There are numerous advantages to this technique over the others. Unlike CreateRemoteThread, this method does not mandate Windows NT (I should note, in case you don't realize, that "NT" refers to the NT platform, which includes NT Workstation/Server, 2000, XP, and Server 2003). As well, it is the only method that not only allows synchronous operation, but also allows your code to be executed before the target executable begins running.

This sounds fairly simple, but it turns out to be a major hassle to get right (I seriously doubt I could have gotten the code for this post working on the first try had I not been doing this kind of thing for years). This is especially true when you intend to create a version which works on both Windows 9x and NT, which is a very nice feature.

The first complication of this method is rather severe: you must be sure that you get EVERYTHING you need in your injected loader code into the process, both code and data. Among other things, that implies that you must write your loader code in assembly, and you may not call imported API functions (because your loader code doesn't have an import table). If you wish to call any API functions (which you will, considering that you'll at least need LoadLibrary), you must pass the address of the functions to your loader from the parent process.

There are also many numerous smaller complications. If you intended to support both 9x and NT, you must ensure that you can inject either via allocated memory (for NT) or a file mapping (for 9x). And in the case of 9x, you must ensure that the mapping does not get closed before the loader has finished executing (this is tricky because the mapping was created in the parent process, and if the parent process closes it, the mapping will disappear from the target process, as well).

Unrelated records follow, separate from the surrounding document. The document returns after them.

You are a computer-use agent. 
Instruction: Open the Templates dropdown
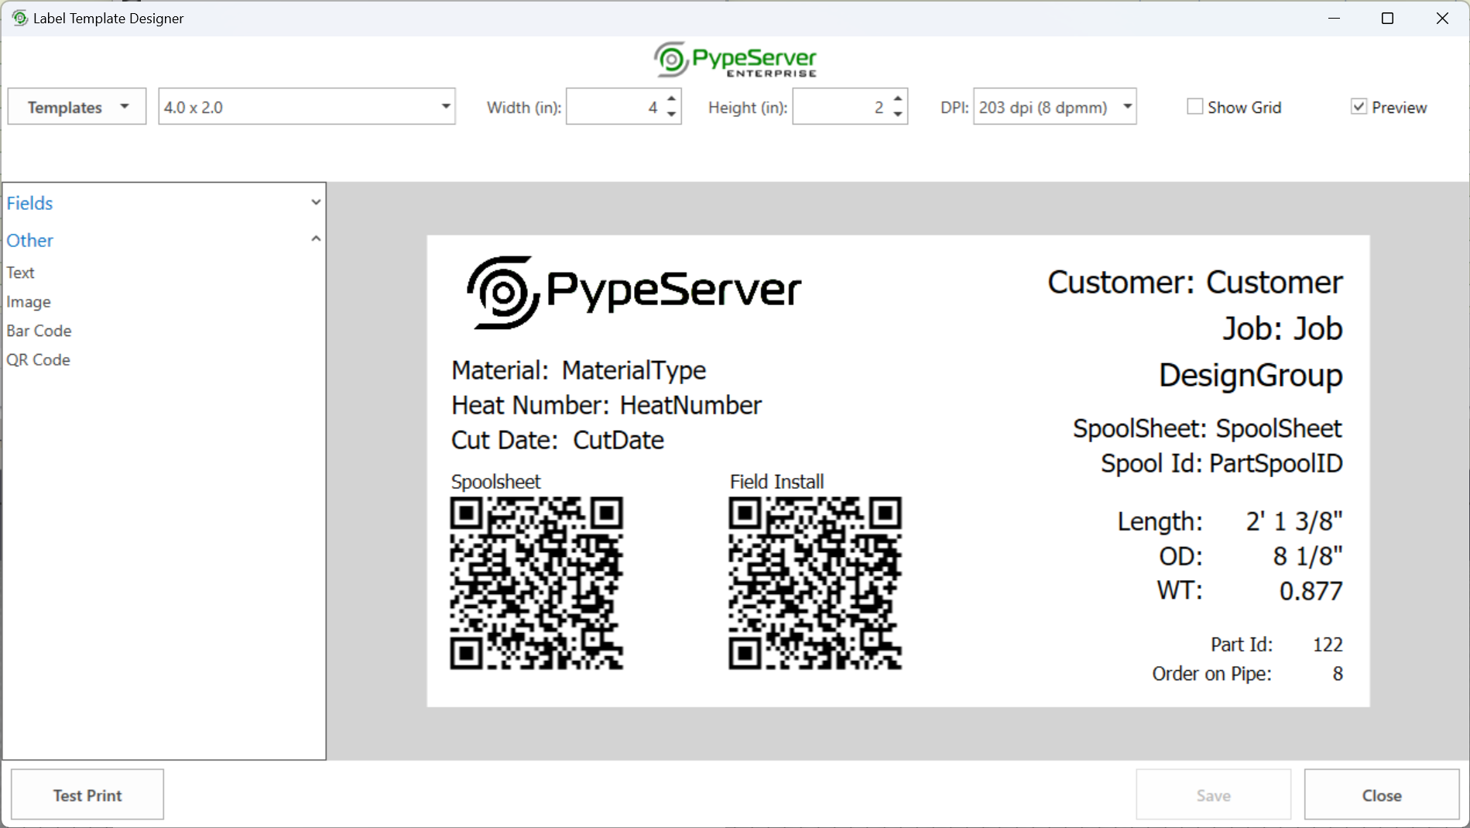(75, 106)
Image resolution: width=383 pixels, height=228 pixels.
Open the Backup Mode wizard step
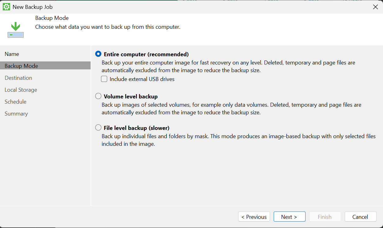(21, 66)
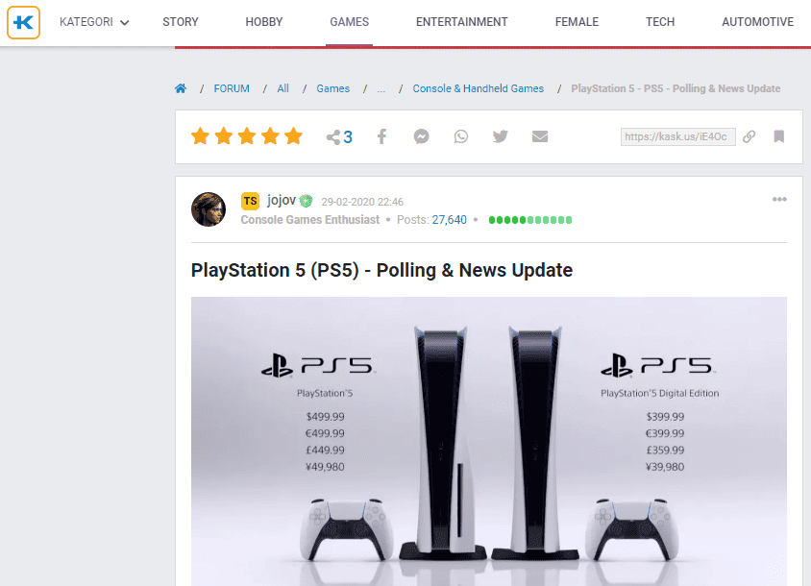The height and width of the screenshot is (586, 811).
Task: Expand the Kategori dropdown menu
Action: 94,22
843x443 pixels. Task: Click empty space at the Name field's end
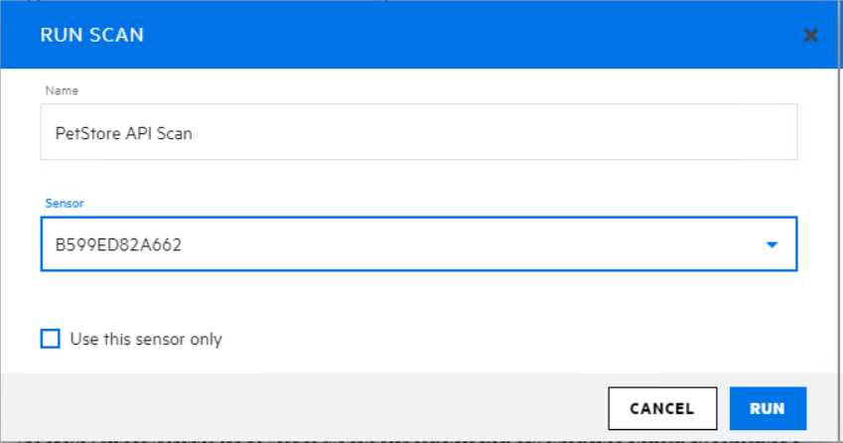tap(596, 133)
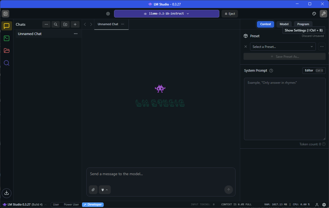Click the new chat plus icon
This screenshot has width=329, height=208.
[75, 24]
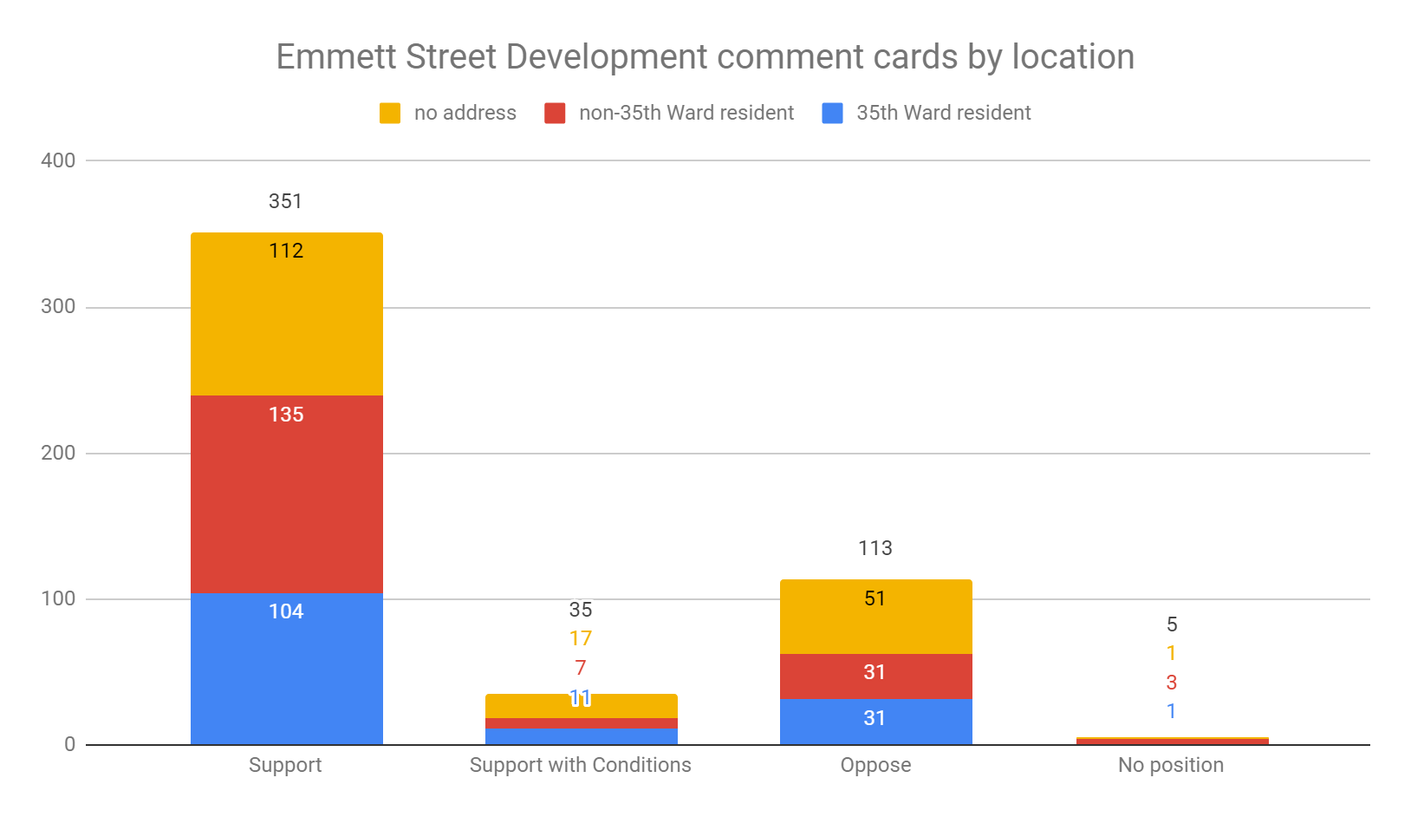Click the 35 total for Support with Conditions
The image size is (1411, 817).
pos(581,610)
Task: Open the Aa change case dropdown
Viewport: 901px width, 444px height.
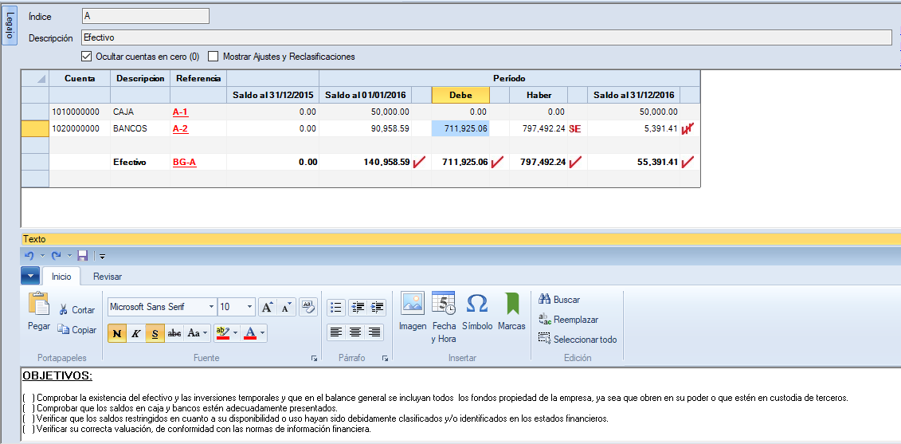Action: [x=198, y=333]
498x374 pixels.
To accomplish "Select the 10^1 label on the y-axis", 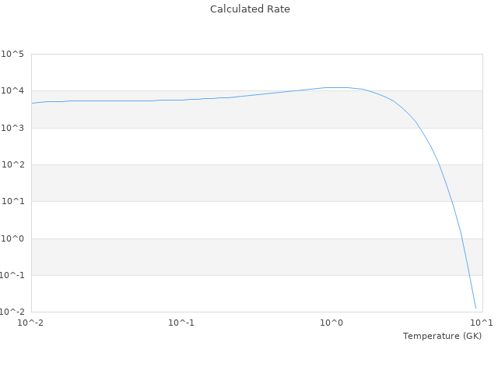I will [12, 202].
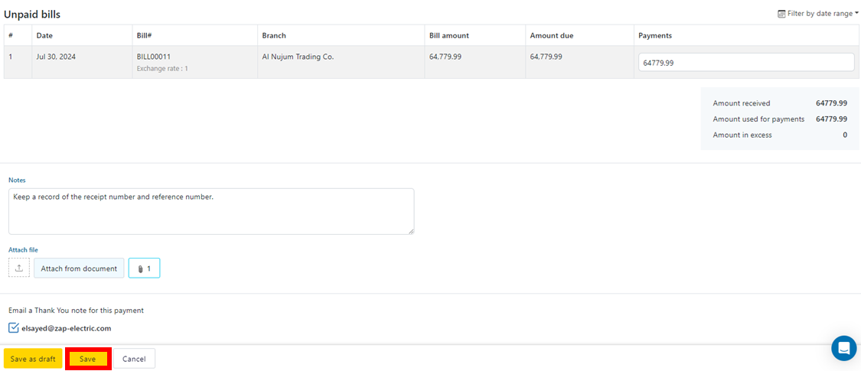The image size is (861, 371).
Task: Click the Branch column header
Action: [x=274, y=35]
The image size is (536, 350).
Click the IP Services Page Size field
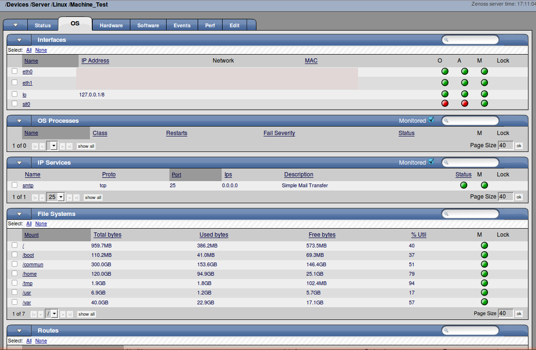coord(505,197)
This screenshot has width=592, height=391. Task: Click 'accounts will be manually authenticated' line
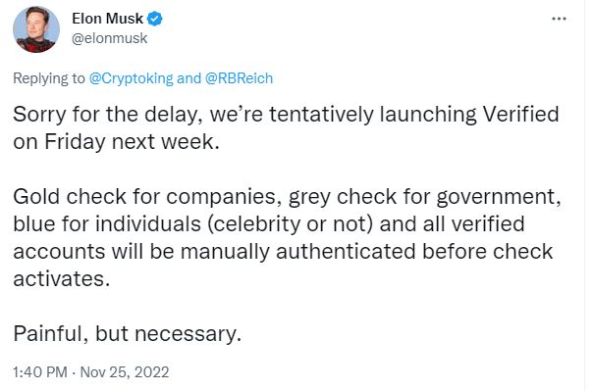point(283,252)
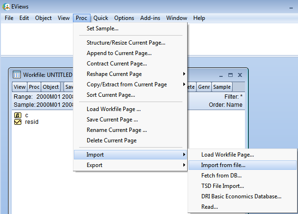Open the Add-ins menu
This screenshot has width=298, height=214.
[x=150, y=18]
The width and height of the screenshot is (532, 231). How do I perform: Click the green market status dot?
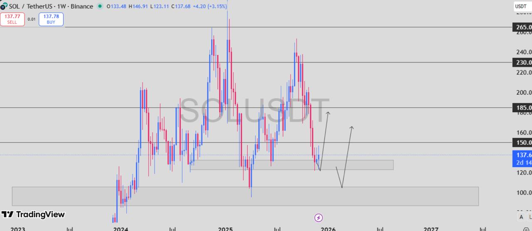coord(100,6)
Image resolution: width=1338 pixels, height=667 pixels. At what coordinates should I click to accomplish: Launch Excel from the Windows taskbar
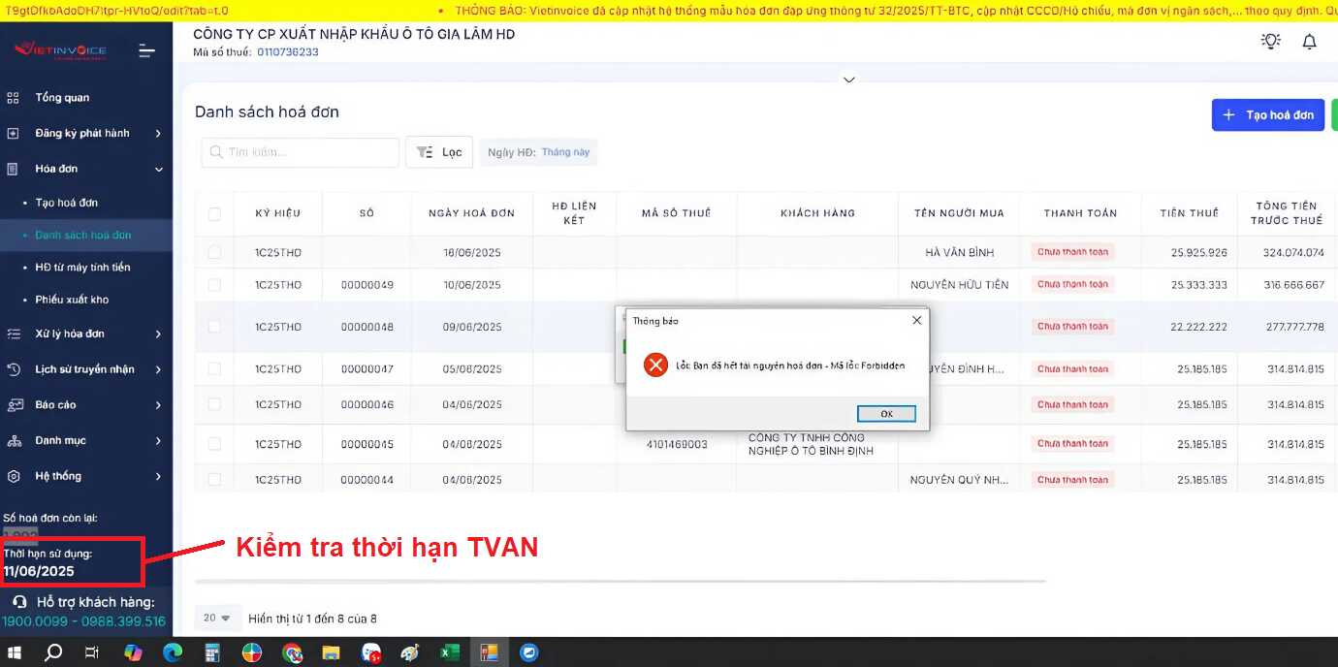[450, 652]
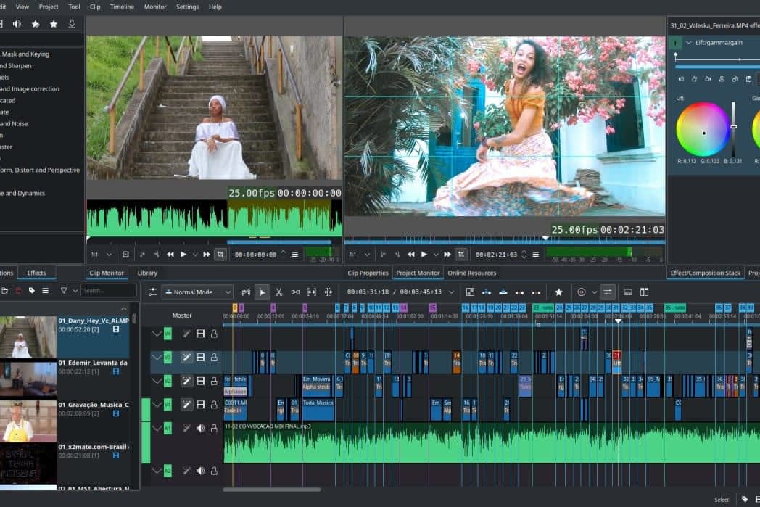Click the Clip Monitor rewind button
Image resolution: width=760 pixels, height=507 pixels.
170,255
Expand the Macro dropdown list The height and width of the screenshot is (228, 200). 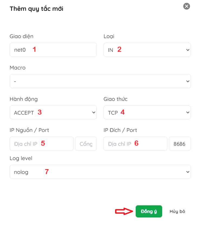tap(100, 81)
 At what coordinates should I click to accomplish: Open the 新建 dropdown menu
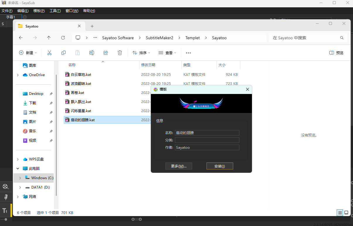point(28,53)
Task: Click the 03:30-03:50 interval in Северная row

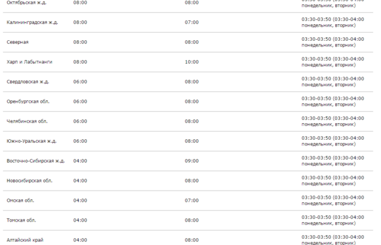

I've been putting a LOT of effort into researching this method. As far as I've been able to tell, it has only one inherent limitation. As the loader code executes before main/WinMain, the executable will not have been initialized, and so you cannot call any functions in it. This may be worked around by hooking some function the executable imports, and then delaying your initialization until that function is called (this is what LMPQAPI does to create a server using MPQ editing functions in StarEdit.exe).

Two more limitations are imposed by my implementation. First, the executable must load at its preferred address (not be relocated), as that's where the injector expects it to be. Second, because the patching process is architecture-specific, it is limited to what I wrote: a 32-bit process patching a 32-bit process. It is likely that these problems can both be fixed, but I'm too lazy to do it, at the moment.

// Amount of space to reserve for the loader function that gets injected
#define LOADER_MAX_SIZE 192
#define PATCHER_DATA_ALIGNMENT 16  // Alignment to use for the patcher data

// Rounds an offset up to the nearest PATCHER_DATA_ALIGNMENT boundary
#define ALIGN_PATCHER_DATA(x) (((UINT_PTR)x + PATCHER_DATA_ALIGNMENT - 1) & ~(PATCHER_DATA_ALIGNMENT - 1))

typedef LPVOID (WINAPI *VirtualAllocExPtr)
(
 HANDLE hProcess,
 LPVOID lpAddress,
 SIZE_T dwSize,
 DWORD flAllocationType,
 DWORD flProtect
);

typedef BOOL (WINAPI *VirtualFreeExPtr)
(
 HANDLE hProcess,
 LPVOID lpAddress,
 SIZE_T dwSize,
 DWORD dwFreeType
);

// The JMP rel32 instruction
#include <pshpack1.h>
struct JMP32
{
 BYTE byOpcode;  // 0xE9
 DWORD nRelOffset;  // Offset relative to the instruction AFTER this JMP

 inline JMP32()
 { byOpcode = 0xE9; }
};
#include <poppack.h>

// The parameters that will get injected into the target process
struct LOADERFUNCTIONPARAMS
{
 BOOL bCompleted;  // Whether the loader has finished
 DWORD nErrCode;  // GetLastError value when the loader succeeds/fails

 HANDLE hParamsSection;  // If the parameter block is in a file mapping, HANDLE of the mapping; NULL otherwise.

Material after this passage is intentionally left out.